Wednesday, February 11, 2015

The Unforgiven

Alan LeMay, even if he had written nothing else, would be long remembered as a very fine writer of western novels because of his two best: The Searchers and The Unforgiven.  The Searchers, of course, was made into a much loved John Wayne movie, and in 1960 The Unforgiven was made into a film starring Burt Lancaster and Audrey Hepburn.  Both the book and film versions of The Unforgiven are somewhat overshadowed by those of The Searchers, but, in a way, their stories are almost mirror images of each other.

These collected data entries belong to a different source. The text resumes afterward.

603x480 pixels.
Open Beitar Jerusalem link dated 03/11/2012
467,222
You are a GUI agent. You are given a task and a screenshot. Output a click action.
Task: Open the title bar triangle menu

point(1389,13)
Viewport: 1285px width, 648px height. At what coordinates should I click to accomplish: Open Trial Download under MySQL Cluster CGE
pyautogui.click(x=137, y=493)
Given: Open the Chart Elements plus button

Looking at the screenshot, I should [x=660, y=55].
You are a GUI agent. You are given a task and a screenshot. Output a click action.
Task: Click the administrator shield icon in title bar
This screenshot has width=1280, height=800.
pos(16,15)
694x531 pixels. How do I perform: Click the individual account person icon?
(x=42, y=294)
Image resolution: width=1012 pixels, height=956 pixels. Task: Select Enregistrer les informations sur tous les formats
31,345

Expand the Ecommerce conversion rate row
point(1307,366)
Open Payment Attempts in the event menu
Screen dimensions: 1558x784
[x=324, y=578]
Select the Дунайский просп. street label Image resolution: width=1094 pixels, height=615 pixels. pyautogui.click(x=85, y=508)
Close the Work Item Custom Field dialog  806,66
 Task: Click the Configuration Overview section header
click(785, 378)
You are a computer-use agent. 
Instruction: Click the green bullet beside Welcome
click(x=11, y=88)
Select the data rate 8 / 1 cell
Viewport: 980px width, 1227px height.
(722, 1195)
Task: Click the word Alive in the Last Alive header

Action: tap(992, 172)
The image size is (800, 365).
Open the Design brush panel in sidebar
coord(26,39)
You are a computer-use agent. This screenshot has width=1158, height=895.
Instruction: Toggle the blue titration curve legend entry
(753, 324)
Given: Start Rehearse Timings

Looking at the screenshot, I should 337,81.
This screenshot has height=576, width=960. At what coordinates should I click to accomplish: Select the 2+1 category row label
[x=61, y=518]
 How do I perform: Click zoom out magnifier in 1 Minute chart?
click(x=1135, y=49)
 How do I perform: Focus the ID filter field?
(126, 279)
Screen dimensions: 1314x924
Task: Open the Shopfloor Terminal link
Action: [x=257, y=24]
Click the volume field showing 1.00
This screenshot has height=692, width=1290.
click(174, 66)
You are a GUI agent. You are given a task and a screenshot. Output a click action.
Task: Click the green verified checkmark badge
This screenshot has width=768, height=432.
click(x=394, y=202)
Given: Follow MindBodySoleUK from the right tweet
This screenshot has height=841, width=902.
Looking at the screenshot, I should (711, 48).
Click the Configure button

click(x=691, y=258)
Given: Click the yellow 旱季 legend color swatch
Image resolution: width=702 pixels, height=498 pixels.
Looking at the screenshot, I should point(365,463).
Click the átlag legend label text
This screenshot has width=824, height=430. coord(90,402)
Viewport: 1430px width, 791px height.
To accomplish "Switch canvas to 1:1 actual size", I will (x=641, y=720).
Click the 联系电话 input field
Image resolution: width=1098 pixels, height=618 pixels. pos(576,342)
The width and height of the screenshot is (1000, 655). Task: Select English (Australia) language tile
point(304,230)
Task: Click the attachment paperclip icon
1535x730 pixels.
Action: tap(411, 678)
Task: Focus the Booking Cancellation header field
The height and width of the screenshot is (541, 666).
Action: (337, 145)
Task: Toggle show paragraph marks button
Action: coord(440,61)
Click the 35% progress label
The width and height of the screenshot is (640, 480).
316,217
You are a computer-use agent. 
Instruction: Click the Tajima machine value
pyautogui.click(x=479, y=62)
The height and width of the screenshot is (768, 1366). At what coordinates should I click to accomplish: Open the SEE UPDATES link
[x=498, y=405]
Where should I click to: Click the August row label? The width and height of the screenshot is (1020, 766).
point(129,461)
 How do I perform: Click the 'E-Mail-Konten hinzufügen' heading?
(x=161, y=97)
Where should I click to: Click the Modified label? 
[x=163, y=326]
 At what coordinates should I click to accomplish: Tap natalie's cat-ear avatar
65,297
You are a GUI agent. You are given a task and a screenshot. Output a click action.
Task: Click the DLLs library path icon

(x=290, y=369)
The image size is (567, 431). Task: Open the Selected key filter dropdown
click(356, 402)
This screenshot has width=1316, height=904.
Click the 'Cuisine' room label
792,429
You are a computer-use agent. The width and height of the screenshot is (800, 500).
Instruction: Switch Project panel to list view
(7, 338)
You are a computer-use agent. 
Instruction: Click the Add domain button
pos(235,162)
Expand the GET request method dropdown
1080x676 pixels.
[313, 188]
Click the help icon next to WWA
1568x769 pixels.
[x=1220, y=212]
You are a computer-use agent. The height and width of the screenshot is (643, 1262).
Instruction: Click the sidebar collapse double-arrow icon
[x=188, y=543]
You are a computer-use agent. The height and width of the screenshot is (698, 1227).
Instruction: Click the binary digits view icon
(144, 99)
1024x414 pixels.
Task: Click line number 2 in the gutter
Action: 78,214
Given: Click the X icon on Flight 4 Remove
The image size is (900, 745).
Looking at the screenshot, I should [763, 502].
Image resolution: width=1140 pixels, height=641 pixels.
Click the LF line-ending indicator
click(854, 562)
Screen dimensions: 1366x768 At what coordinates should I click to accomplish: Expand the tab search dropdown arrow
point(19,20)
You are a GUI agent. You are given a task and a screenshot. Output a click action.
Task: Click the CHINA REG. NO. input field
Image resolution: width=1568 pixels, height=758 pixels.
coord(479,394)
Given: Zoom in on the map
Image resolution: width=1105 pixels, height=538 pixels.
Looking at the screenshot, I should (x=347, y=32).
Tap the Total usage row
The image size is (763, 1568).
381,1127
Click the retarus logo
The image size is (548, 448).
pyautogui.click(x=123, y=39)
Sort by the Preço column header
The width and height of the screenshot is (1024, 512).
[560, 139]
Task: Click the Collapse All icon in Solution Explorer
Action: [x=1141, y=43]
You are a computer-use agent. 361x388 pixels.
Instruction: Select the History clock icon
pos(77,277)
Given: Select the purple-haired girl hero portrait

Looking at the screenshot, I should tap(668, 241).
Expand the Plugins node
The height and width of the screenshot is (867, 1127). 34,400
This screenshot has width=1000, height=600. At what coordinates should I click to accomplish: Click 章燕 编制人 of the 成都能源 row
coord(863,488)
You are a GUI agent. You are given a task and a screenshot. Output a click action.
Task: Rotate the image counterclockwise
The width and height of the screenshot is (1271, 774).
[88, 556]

In The Searchers, a white child has been stolen by Indians and her family is determined to rescue the young woman from the “savages.”  In The Unforgiven, a Kiowa child has been stolen by a white family, and when the Indians learn the origin of the young woman, they demand her return to the tribe.  Both books focus heavily on the racial prejudice that was so commonly inflicted upon American Indians by the very people determined to steal their homelands from them.  The resulting conflict was both brutal and bloody, with atrocities perpetrated by both sides.  What makes LeMay’s writing special, is that he gives equal weight to both points-of-view.  

The Zachary family has come to Texas for a new beginning and they are determined to hang onto their land and the way of life they have carved out for themselves.  Now, however, because of the drowning of the family patriarch on a recent cattle drive, they must look to Ben, the eldest of three brothers and one sister, for the leadership their father used to provide.  Ben proves himself to be a competent enough ranch manager, but when an old family nemesis shows up and begins spreading rumors about the Zachary daughter, things take an ugly turn.

Soon, the leaders of a group of Kiowa warriors that raids this part of the Texas territory with the coming of each full moon begins scouting the ranch in order to get a closer look at the girl they suspect might be a baby lost to the tribe years earlier.   And if the Kiowa decide that the young woman belongs to them, the Zacharys know that they will fight to the death to bring her home to the tribe.


Alan LeMay
Most westerns written in the 1950s were closer to the pulp westerns of the late-1800s than to serious western fiction.  Alan LeMay’s work is one exception to the rule.   LeMay’s The Unforgiven can, in fact, be called a “literary novel,” and he spends as much time here developing his Kiowa characters as he does his main white characters.  By looking at the conflict through two very different sets of eyes, what the author describes at the novel’s climax feels both inevitable and tragic.  In the real world of post-Civil War Texas, it was unlikely to end any other way.